READING TEXT:
** Start **
Ok, so I've been learning about lvalues and rvalues - could somebody well versed in C/C++ tell me if my thinking is correct?
Consider the code:
int i = 3;
int j = i;
Here we have two lvalues i and j, when i is assigned to j it becomes an implicit rvalue because a copy of i is stored in j. If however the code looked like:
int i = 3;
int j = &i;
Would both j and &i be lvalues because they are both physical addresses in memory? The way I understand it is that rvalues are temporary data, whereas lvalues have a physical/referenceable memory address.
Any clarification on this would be great!
The variable i never stops being an lvalue. If you can apply the address-of operator to something (like you do in the second example) then it's an lvalue.
Also in the second example &i is a pointer to i, and has the type int*. You have a type mismatch there between the declaration of j and the value you want to initialize it with.
Lastly, while i by itself is a lvalue the expression &i is not an lvalue, because you can't apply the address-of operator to it (i.e you can't do &&i).
Here we have two lvalues i and j
Yep
when i is assigned to j it becomes an implicit rvalue because a copy of i is stored in j
Not really, i is still an lvalue, but it's converted to an rvalue to read its value. This is called an lvalue-to-rvalue conversion. j is still an lvalue.
Would both j and &i be lvalues because they are both physical addresses in memory?
j is an lvalue, but &i is an rvalue; specifically a prvalue of type int*.
Being an lvalue or an rvalue is a property of an expression. Generally, all expressions which constitute a non-const qualified identifier are modifiable lvalues:
int i = 5;
i; // the expression "i" is an lvalue and is modifiable
const int j = 3;
j; // the expression "j" is still an lvalue, but not modifiable
An lvalue expression (unless qualified with const) can be modified through any of the assignment, ++ or -- operators. You can also apply the & "address-of" operator on such an expression.
Some operators like the unary *, the array subscript operator [], and the . and -> operators also yield lvalues. This means that you can say, for example, *p = 3, or a[i] = 5, or b.c++ or &c->d.
On the other hand, expressions which are not lvalues are rvalues (they are temporary and cannot be modified). If you write something like 3 = 5 or 7++, the compiler will complain that the 3 and 7 subexpressions are not lvalues.
** End **
PROVIDED RECORDS:
** Start **
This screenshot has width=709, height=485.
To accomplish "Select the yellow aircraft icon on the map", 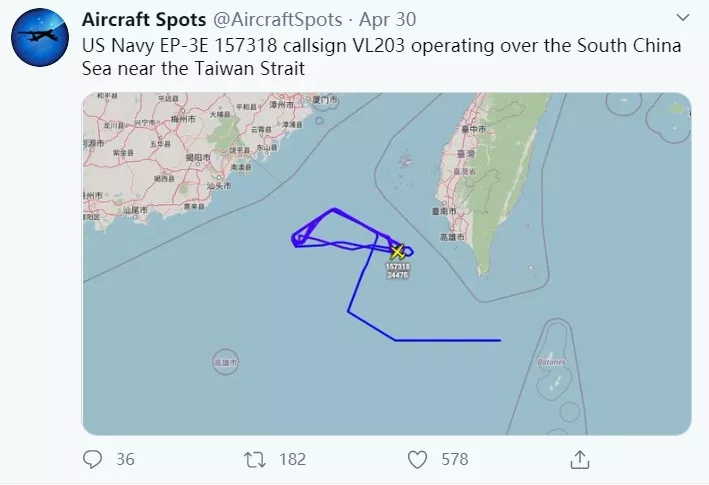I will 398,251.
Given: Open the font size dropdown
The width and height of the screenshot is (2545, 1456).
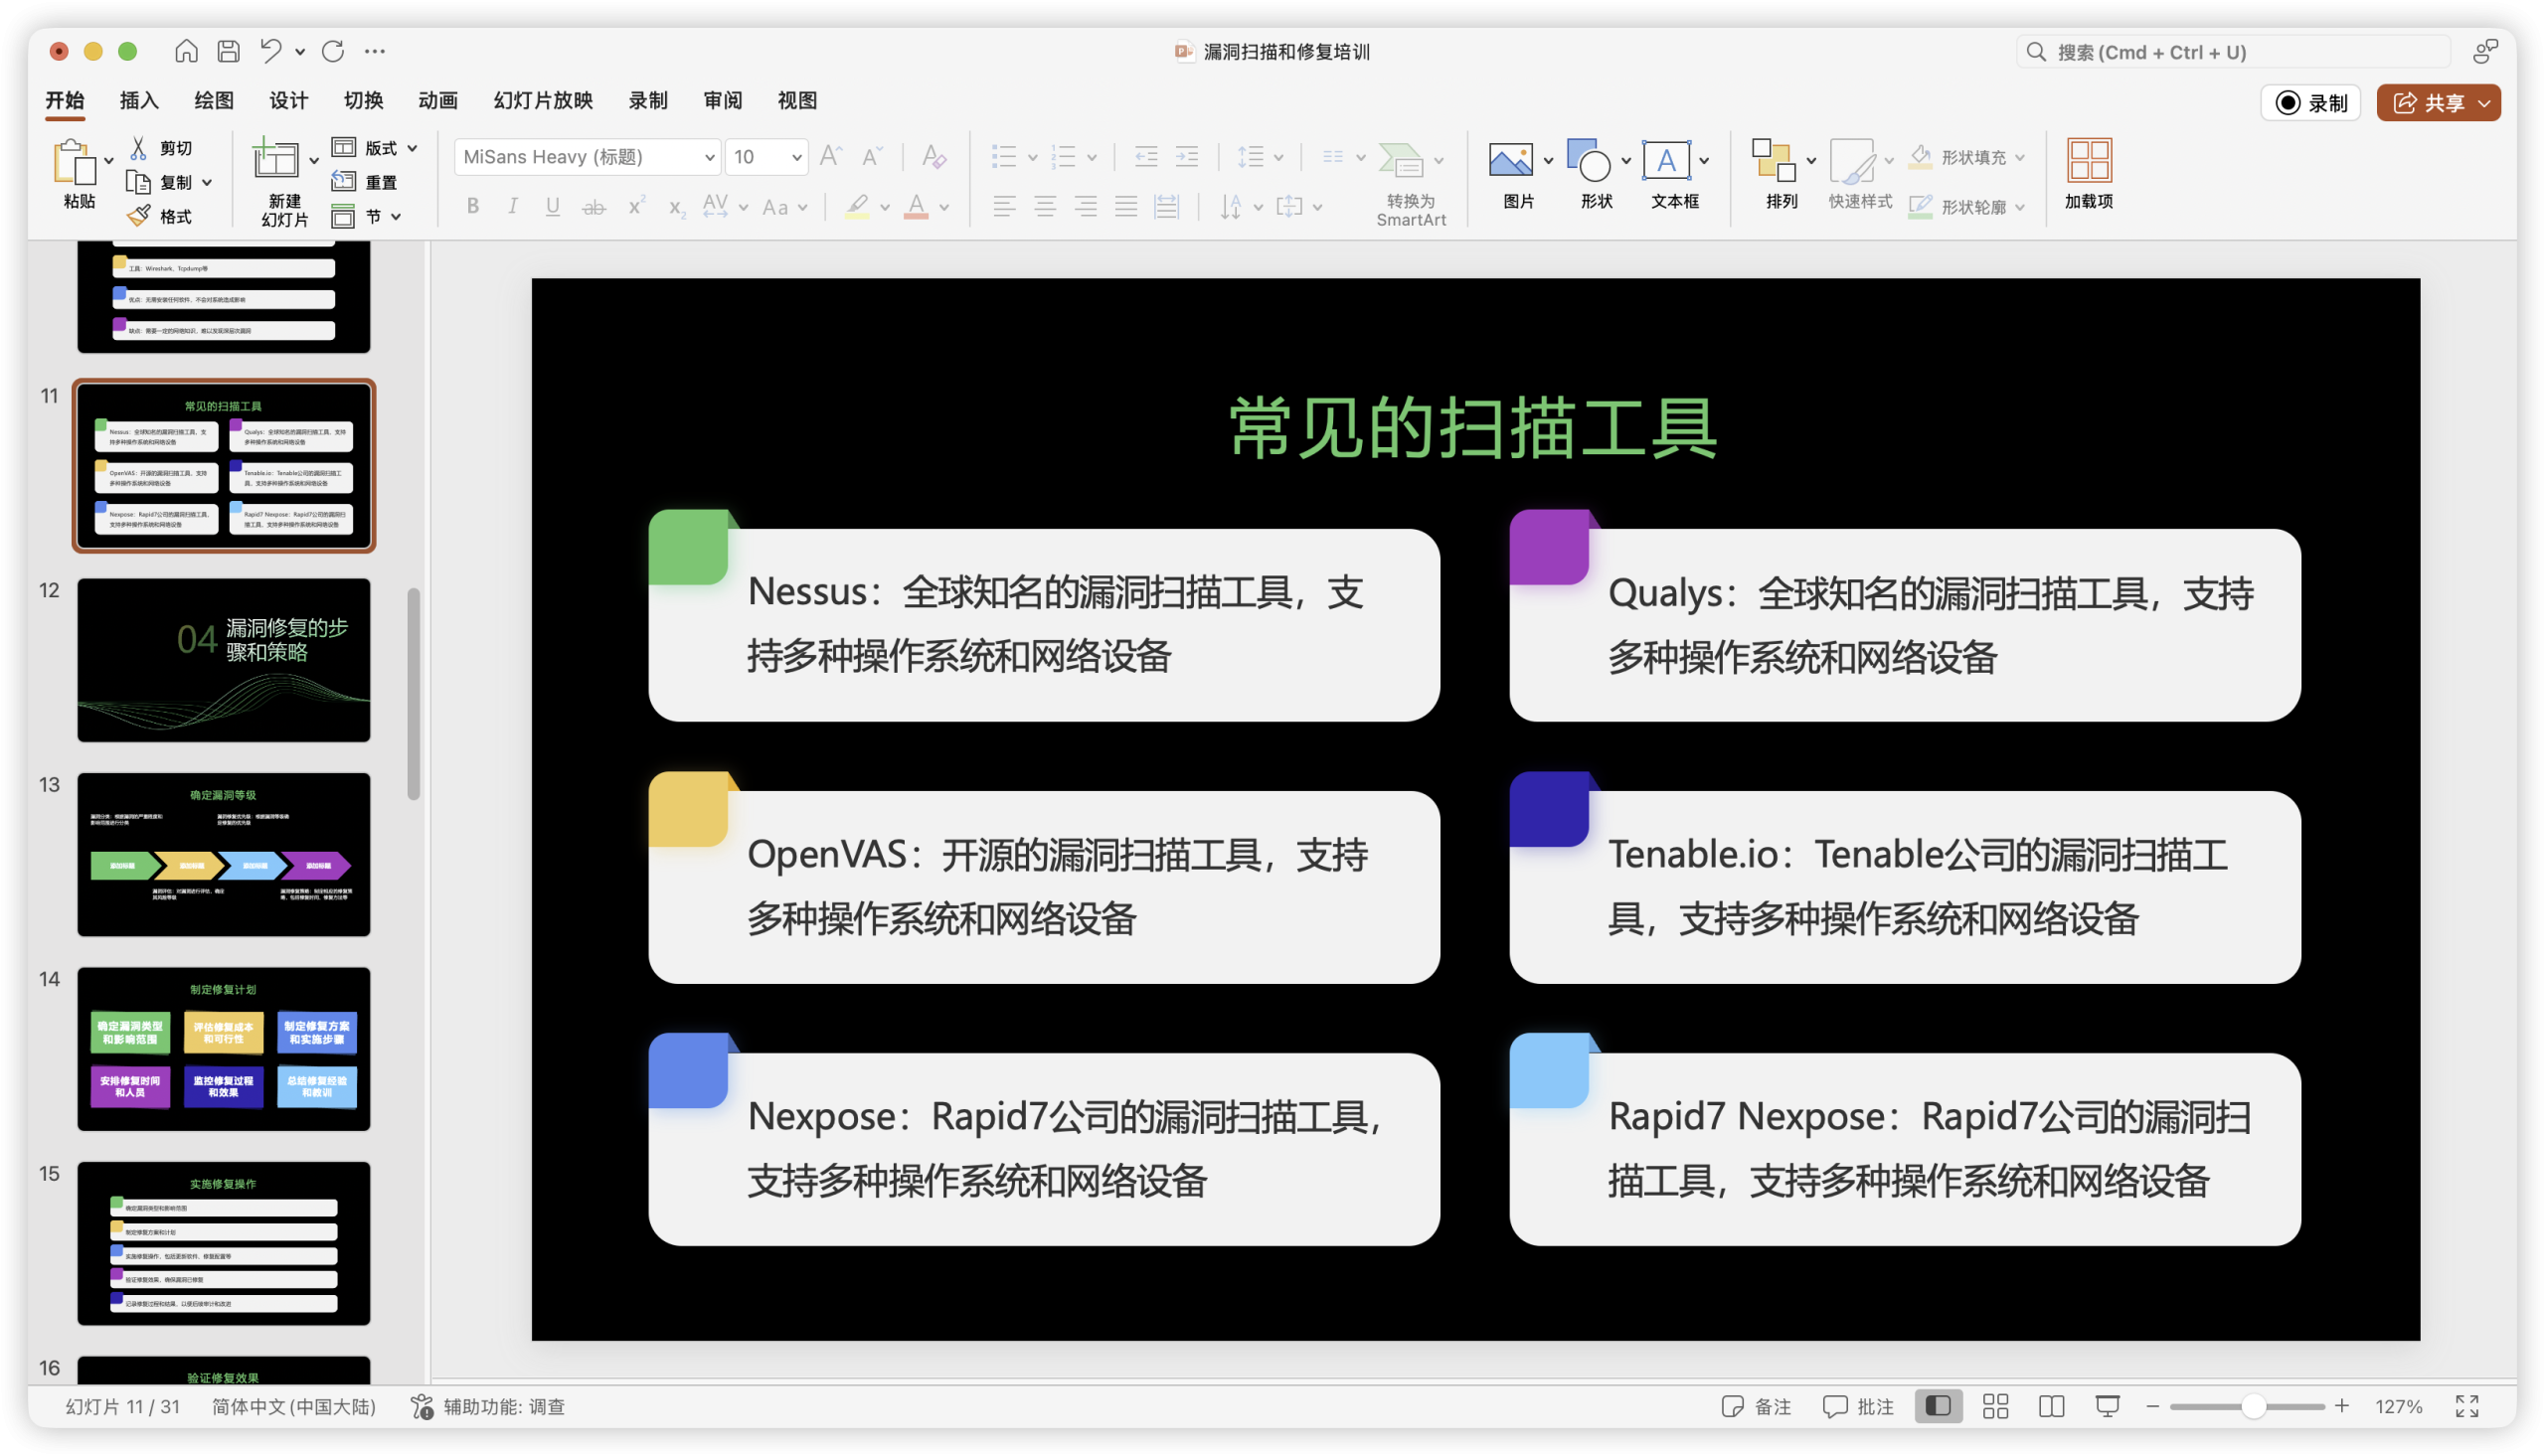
** End **
** Start **
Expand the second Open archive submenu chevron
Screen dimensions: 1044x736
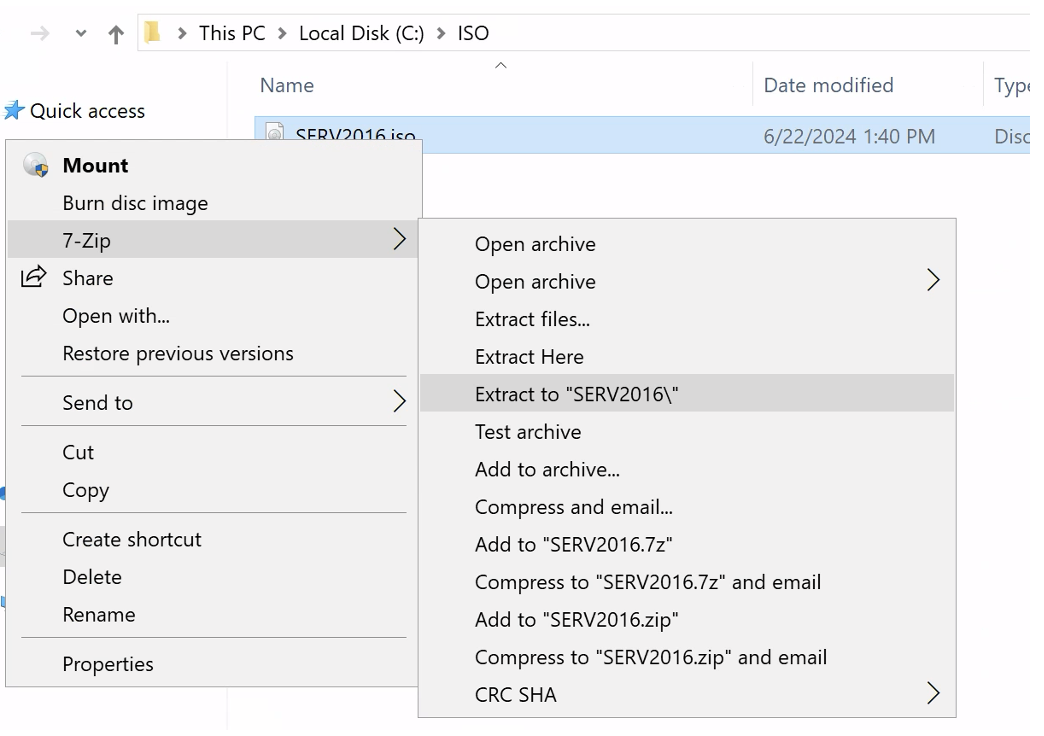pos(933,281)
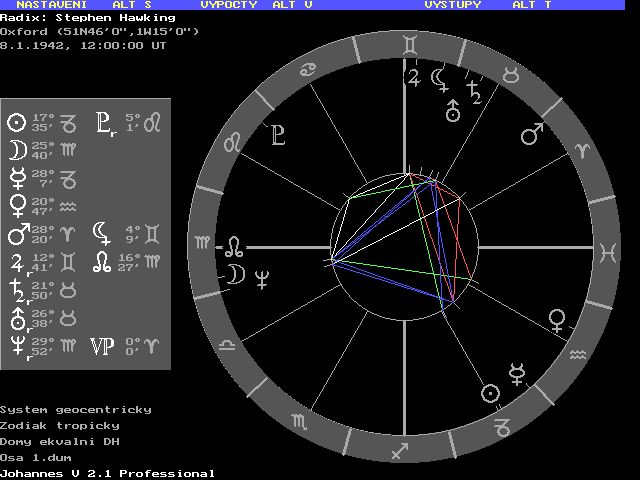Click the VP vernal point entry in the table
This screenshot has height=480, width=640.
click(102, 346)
** End **
** Start **
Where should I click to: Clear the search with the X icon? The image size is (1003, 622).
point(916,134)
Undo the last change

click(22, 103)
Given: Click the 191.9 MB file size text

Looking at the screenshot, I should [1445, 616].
** End **
DIRECTION 1:
Answer these questions about the thread on lvalues and rvalues:
(a) What type does the expression &i have?
(b) What is the name of the conversion that happens when i is read for its value?
(c) Which operators can modify an lvalue expression that is not qualified with const?
DIRECTION 2:
Can you write out the passage of the thread on lvalues and rvalues starting at "The variable i" and ending at "can't do &&i)."?

REPLY 1:
(a) int*
(b) An lvalue-to-rvalue conversion
(c) The assignment, ++, and -- operators

REPLY 2:
The variable i never stops being an lvalue. If you can apply the address-of operator to something (like you do in the second example) then it's an lvalue.
Also in the second example &i is a pointer to i, and has the type int*. You have a type mismatch there between the declaration of j and the value you want to initialize it with.
Lastly, while i by itself is a lvalue the expression &i is not an lvalue, because you can't apply the address-of operator to it (i.e you can't do &&i).